Ils sont les plus fréquents et souvent les plus graves car l’énergie cinétique libérée est bien plus importante que lors d’un choc contre un obstacle fixe.

Un choc à 50 km/h contre obstacle fixe équivaut déjà à une chute de 3 étages.
Mais un choc frontal à 50 km/h contre un autre véhicule roulant à 50 km/h est comparable à un choc à 100 km/h contre obstacle fixe, soit une chute d’une douzaine d’étages.

Les collisions sont dues essentiellement au fait que les autres usagers (les automobilistes en particulier) détectent difficilement les motocyclistes.
La nature même d’une moto, son faible gabarit notamment et sa forte capacité d’accélération sont des caractéristiques d’ensemble qui ne favorisent pas une bonne détection.

Dans ce type d’accident, il ressort principalement de la part des motocyclistes :

  • une faible expérience de la conduite
  • un attachement trop rigide au statut prioritaire
  • une vitesse inadaptée à la situation

Les plus caractéristiques :

  1. En intersection : automobiliste non prioritaire qui souhaite s’insérer dans le trafic : il ne détecte pas le motocycliste, ou apprécie mal sa vitesse et lui coupe la route.
  2. Circulation du motocycliste sur un axe prioritaire, un automobiliste arrive en face et change de direction : il ne détecte pas le motocycliste, ou apprécie mal sa vitesse et lui coupe la route.
  3. Manoeuvre de dépassement effectuée par le motocycliste quand l’automobiliste décide au même moment de tourner à gauche : il ne détecte pas le motocycliste et lui coupe la route.
  4. Collision par le motocycliste d’un autre usager à l’arrêt : non respect des distances de sécurité, inattention ou excès de confiance dans la phase de freinage.
  5. Collision par un autre usager du motocycliste à l’arrêt : motocycliste perçu troptard par l’automobiliste.
  6. Choc frontal : dépassement mal anticipé, non respect des vitesses ou mauvaise visibilité.

ACCIDENTS EN SOLO

En dehors des accidents liés à l’alcool ou à l’usage de stupéfiants il s’agit principalement d’un mauvais contrôle du véhicule en situation de négociation de trajectoire et de la mauvaise évaluation des difficultés routières rencontrées (travaux, virage mal apprécié…).

Dans ce type d’accident, il ressort de la part des motocyclistes :

  • une faible expérience de la conduite et du véhicule
  • une vitesse trop élevée pour gérer une difficulté imprévue
  • l’adoption d'une conduite à risque (ludique, compétitive, test d'un véhicule ou transgression caractérisée).

Si les "erreurs" de conduite ne sont pas plus fréquentes chez les motocyclistes, elles sont moins récupérables et leurs conséquences souvent dramatiques.
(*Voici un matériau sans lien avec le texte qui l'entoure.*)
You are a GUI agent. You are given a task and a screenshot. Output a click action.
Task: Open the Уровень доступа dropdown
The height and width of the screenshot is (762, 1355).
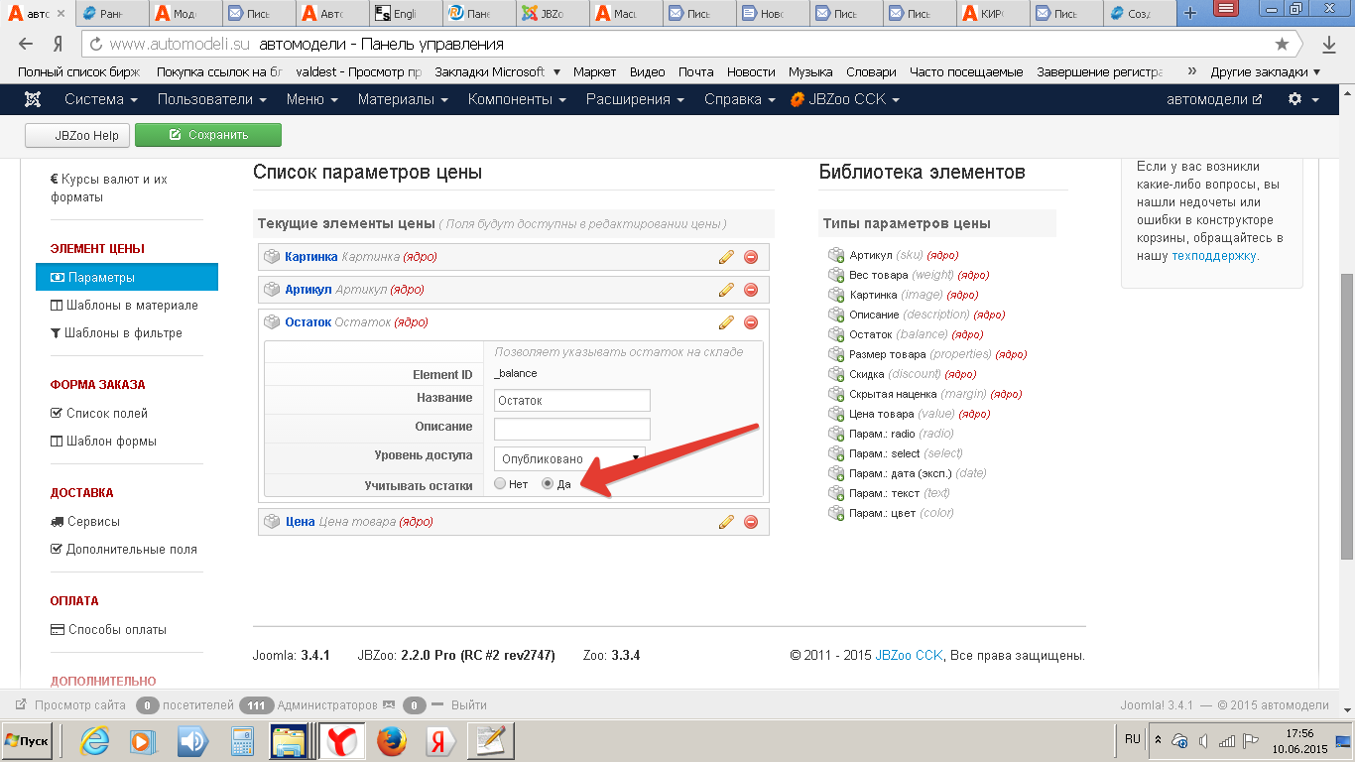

Les plus caractéristiques :

  1. Vitesse trop élevée en entrée de virage avec perte de contrôle : chute après rencontre avec un obstacle fixe, ou chute par perte d’adhérence (moto trop inclinée, revêtement soudainement glissant).
  2. Perte d’adhérence au freinage : manque de maîtrise du véhicule.
  3. Guidonnage en ligne droite : peut être dû au revêtement de chaussée mais le plus souvent à un défaut d’entretien du véhicule.
  4. Perte de contrôle suite à un écart dû à la présence d’un animal, à une mauvaise manoeuvre d’un autre véhicule, au mauvais arrimage d’un chargement (sac de sport par exemple …).

CONCLUSION

Les motocyclistes doivent connaître leurs limites de compétence, accepter d’augmenter constamment leur marge de sécurité et intégrer le fait qu’ils seront toujours les victimes de leurs erreurs ou des erreurs d’autrui, les automobilistes n’ayant pas toujours intégré ou été formés à détecter les motocyclistes dans leur recherche d’informations.